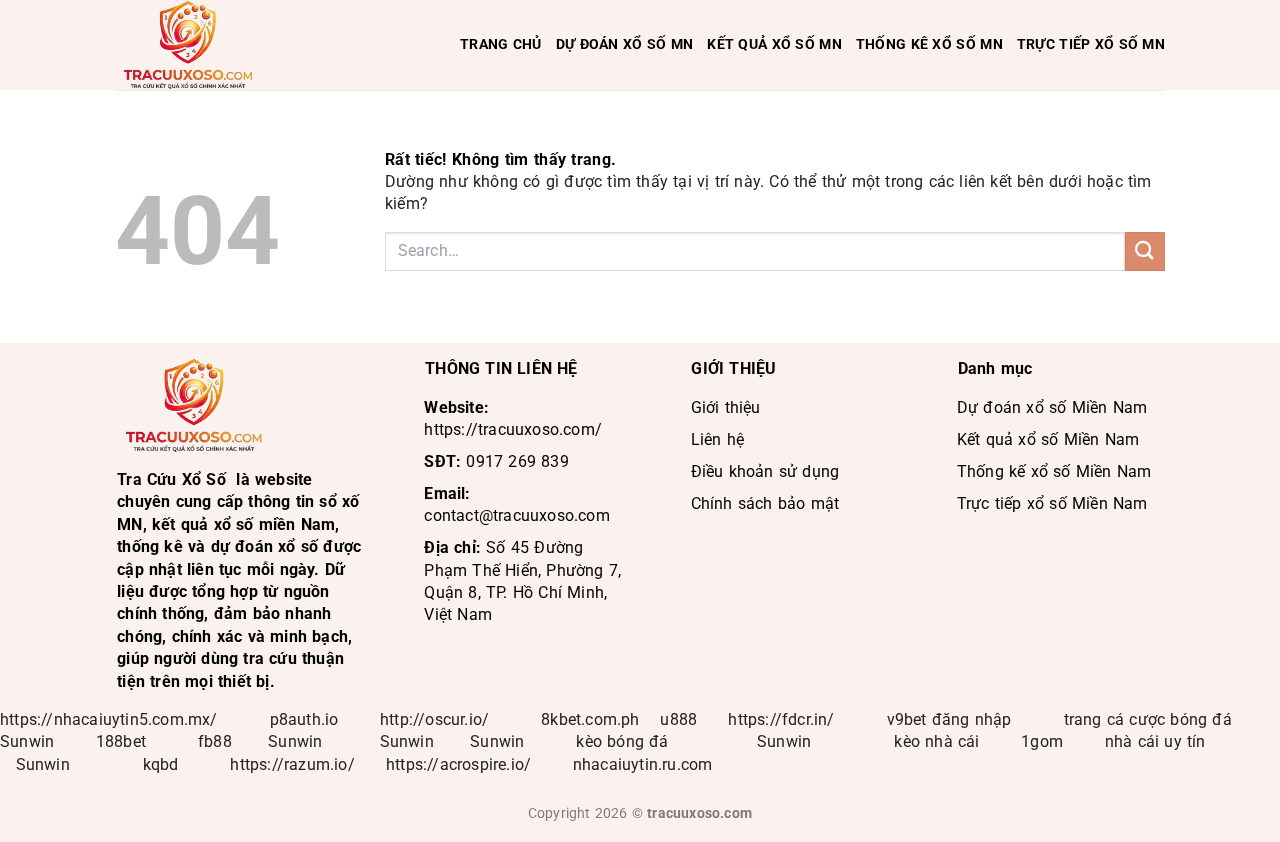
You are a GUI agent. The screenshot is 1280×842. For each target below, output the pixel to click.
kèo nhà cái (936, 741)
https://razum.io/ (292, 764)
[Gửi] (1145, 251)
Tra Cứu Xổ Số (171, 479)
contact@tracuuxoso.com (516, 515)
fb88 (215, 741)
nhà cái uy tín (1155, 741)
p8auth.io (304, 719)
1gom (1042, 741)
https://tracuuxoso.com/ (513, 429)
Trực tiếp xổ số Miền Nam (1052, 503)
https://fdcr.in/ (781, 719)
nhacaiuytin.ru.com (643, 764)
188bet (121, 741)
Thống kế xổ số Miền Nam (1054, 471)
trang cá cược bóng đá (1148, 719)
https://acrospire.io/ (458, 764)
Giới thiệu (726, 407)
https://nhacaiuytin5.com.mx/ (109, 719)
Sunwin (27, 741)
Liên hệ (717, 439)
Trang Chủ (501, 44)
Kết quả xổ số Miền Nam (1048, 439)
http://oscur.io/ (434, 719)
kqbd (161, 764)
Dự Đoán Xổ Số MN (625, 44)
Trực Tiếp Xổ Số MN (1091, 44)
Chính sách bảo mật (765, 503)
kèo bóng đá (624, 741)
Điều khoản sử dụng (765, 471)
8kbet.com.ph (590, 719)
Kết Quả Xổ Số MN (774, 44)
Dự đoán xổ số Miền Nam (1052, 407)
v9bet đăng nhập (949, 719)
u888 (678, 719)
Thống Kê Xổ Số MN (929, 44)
____
#### [What is required]
Begin with the line that holds "trang cá cược bóng đá (1148, 719)" and write out each line from there to the end of the material, exactly as it stands. Include nothing else.

#### [Solution to this exercise]
trang cá cược bóng đá (1148, 719)
https://acrospire.io/ (458, 764)
Giới thiệu (726, 407)
https://nhacaiuytin5.com.mx/ (109, 719)
Sunwin (27, 741)
Liên hệ (717, 439)
Trang Chủ (501, 44)
Kết quả xổ số Miền Nam (1048, 439)
http://oscur.io/ (434, 719)
kqbd (161, 764)
Dự Đoán Xổ Số MN (625, 44)
Trực Tiếp Xổ Số MN (1091, 44)
Chính sách bảo mật (765, 503)
kèo bóng đá (624, 741)
Điều khoản sử dụng (765, 471)
8kbet.com.ph (590, 719)
Kết Quả Xổ Số MN (774, 44)
Dự đoán xổ số Miền Nam (1052, 407)
v9bet đăng nhập (949, 719)
u888 (678, 719)
Thống Kê Xổ Số MN (929, 44)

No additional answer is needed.